The transport is fair-scheduled: a bulk directory pull is multiplexed
against other traffic so it can't starve interactive streams. Throughput
is largely invariant to file *count* — 30k small files reconstruct at a
rate comparable to one large file of the same total size, because the
fetch concurrency keeps the transport saturated regardless of how the
bytes are partitioned. The `recv-dir` summary reports
`throughput_mib_s` for the run.

### Memory use

`send-blob` and `recv-blob` **stream to and from disk** — they never hold
the whole blob in memory. `recv-blob` writes each verified chunk to
`<out>.partial` as it arrives; `send-blob` reads the source (file or
stdin) one chunk at a time, hashing and (with `--store`) persisting each
before reading the next. Peak memory is roughly **one chunk** (4 MiB), so
the practical size ceiling for a single file is free disk, not RAM.

The one hard bound that remains is **per chunk**: the receiver rejects any
single chunk whose declared length exceeds `TRANSFER_MAX_CHUNK_BYTES`
(16 MiB), guarding against a misbehaving holder. Normal chunks are 4 MiB.

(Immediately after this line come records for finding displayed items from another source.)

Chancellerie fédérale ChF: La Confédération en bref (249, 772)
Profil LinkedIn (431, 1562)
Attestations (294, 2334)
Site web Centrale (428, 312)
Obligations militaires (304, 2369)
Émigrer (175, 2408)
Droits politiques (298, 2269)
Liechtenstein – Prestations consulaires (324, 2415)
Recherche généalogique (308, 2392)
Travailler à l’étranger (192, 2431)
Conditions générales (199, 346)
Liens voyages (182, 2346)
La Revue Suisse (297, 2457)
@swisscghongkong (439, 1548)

`send-dir` / `recv-dir` likewise don't buffer the whole tree — they
content-address and fetch leaf files individually, bounded by
`--concurrency` (recv side), so peak memory tracks a handful of in-flight
leaves rather than the total transfer size. A large multi-chunk leaf
streams to disk one chunk at a time too (like `recv-blob`), so even a
directory containing one huge file stays bounded to ~one chunk per
in-flight leaf.

---

## 8. Scope (what this is not)

Per `TRANSFER_CLI_PLAN.md`, deliberately out of scope:

- **`push`** (initiate a transfer to a remote target). Receiver-consent
  flows aren't exposed at this layer; the publish-and-fetch model covers
  operational use.
- **Bandwidth control flags** — the fairscheduler handles fairness
  automatically.
- **Resumable-across-restart transfers** beyond the engine's in-transfer
  retry.
- **Multi-source / swarming fetches.**